Britannia Results: Britannia Quarterly Results-Q2 (2021-22) Review & News

Britannia Results: Britannia Quarterly Results-Q2 (2021-22) Review & News

Last updated: 09 Nov, 2021 | 08:40 am

Britannia Results: Britannia Quarterly Results-Q2 (2021-22) Review & News

Britannia shares recorded their biggest fall in 3 months after the company missed estimates in the quarter ended September. However, many brokerages have neutral ratings on the stock, as they expect margin to improve in the next few quarters. Here are the major highlights from Britannia Q2 earnings and the outlook going forward. 

Profit misses estimates - Britannia Industries' net profit fell by 1% sequentially to Rs 374.22 crore, missing street estimates by a wide margin. Analysts had earlier anticipated a profit of about Rs 433.9 crore. The net profit fell 22.9% on a year-on-year basis.

Revenue rises - Consolidated revenue rose 6% on quarter to Rs 3,607.37 crore, in line with the estimated Rs 3,618.9 crore. Britannia has been facing high inflation and supply-led constraints for various raw materials. The company said that it has been able to partially mitigate the impact through necessary price hikes across the portfolio.

= TASK DIRECTIONS =
For the Britannia Q2 results review above, decide whether each statement agrees with it, giving yes or no and quoting the words that settle it: (a) Britannia's net profit dropped 22.9% compared with a year earlier. (b) Consolidated revenue came in well below the estimate. (c) Analysts had expected a profit of about Rs 374.22 crore.

= COLLECTED DATA =

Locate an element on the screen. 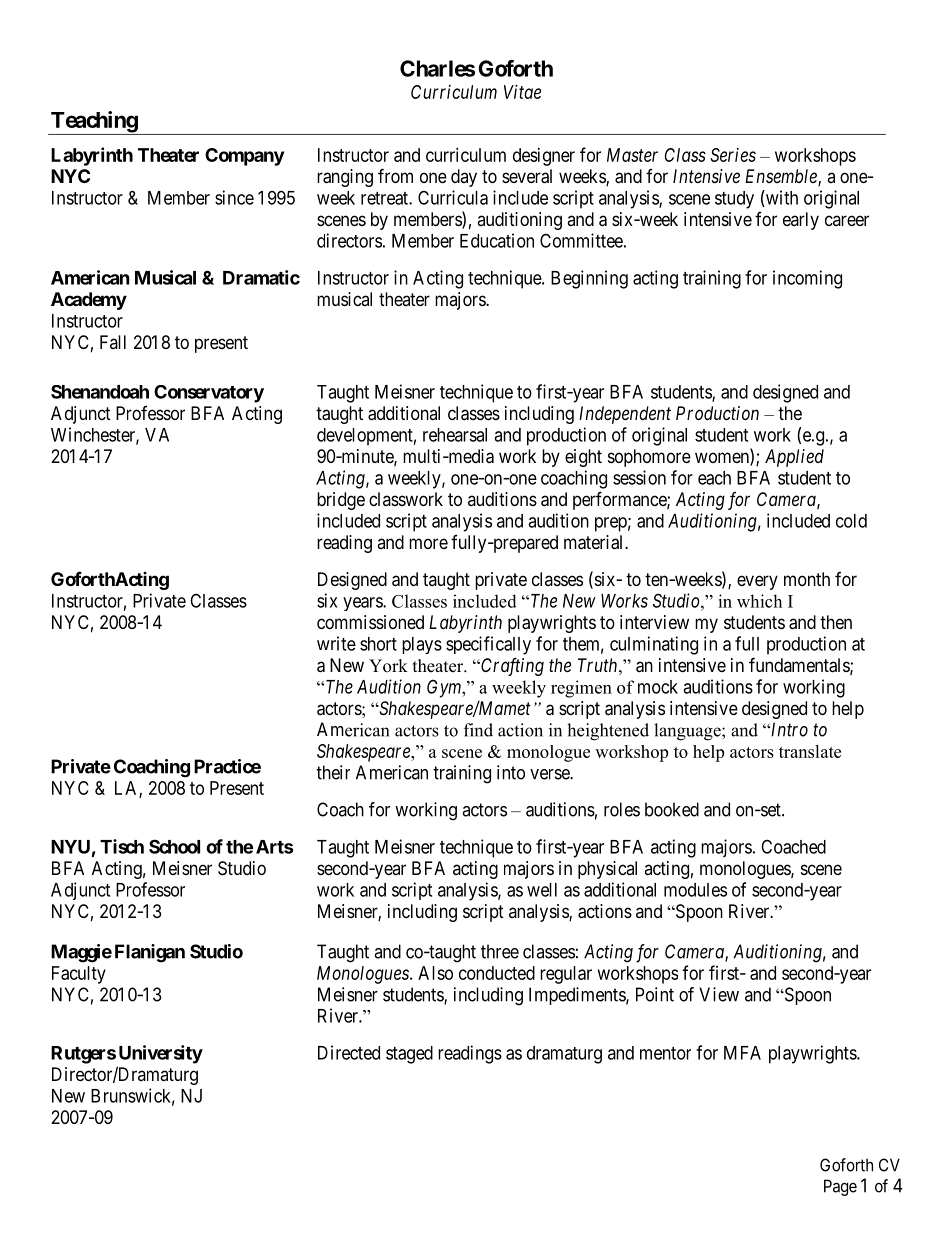  into is located at coordinates (511, 772).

= EXERCISE OUTPUT =
(a) Yes: "The net profit fell 22.9% on a year-on-year basis."
(b) No: "in line with the estimated Rs 3,618.9 crore."
(c) No: "Analysts had earlier anticipated a profit of about Rs 433.9 crore."